The hole is the global shortage of skilled staff that keeps security hardware running, analyses threats and kicks out intruders.
Currently, the global security industry is lacking about one million trained workers, suggests research by ISC2 – the industry body for security professionals. The deficit looks set to grow to 1.8 million within five years, it believes.
The shortfall is widely recognized and gives rise to other problems, says Ian Glover, head of Crest – the UK body that certifies the skills of ethical hackers.
“The scarcity is driving an increase in costs,” he says. “Undoubtedly there’s an impact because businesses are trying to buy a scarce resource.
“And it might mean companies are not getting the right people because they are desperate to find somebody to fill a role.”
While many nations have taken steps to attract people into the security industry, Mr. Glover warns that those efforts will not be enough to close the gap.
Help has to come from another source: machines.

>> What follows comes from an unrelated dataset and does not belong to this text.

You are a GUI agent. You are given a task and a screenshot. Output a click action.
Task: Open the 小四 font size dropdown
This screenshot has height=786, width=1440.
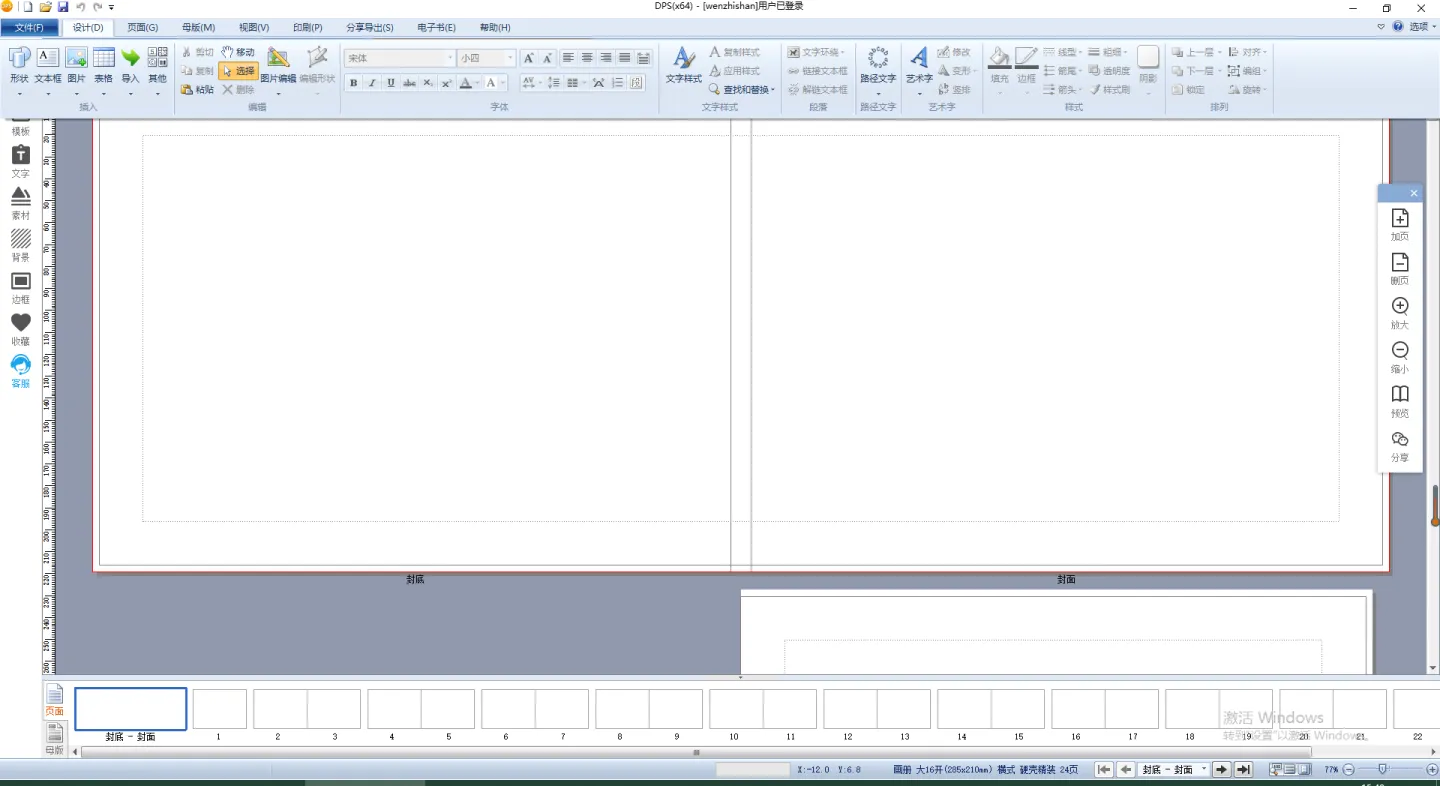[510, 58]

“If you look at the increase in automation of attack tools then you need to have an increase in automation in the tools we use to defend ourselves,” he says.
‘Drowning’ in data
That move towards more automation is already under way, says Peter Woollacott, founder and chief executive of Sydney-based Huntsman Security, adding that the change was long overdue. For too long, security has been a “hand-rolled” exercise, he says.
That is a problem when the analysts expected to defend companies are “drowning” in data generated by firewalls, PCs, intrusion detection systems and all the other appliances they have bought and installed, he says.
Automation is nothing new, says Oliver Tavakoli, chief technology officer at security firm […]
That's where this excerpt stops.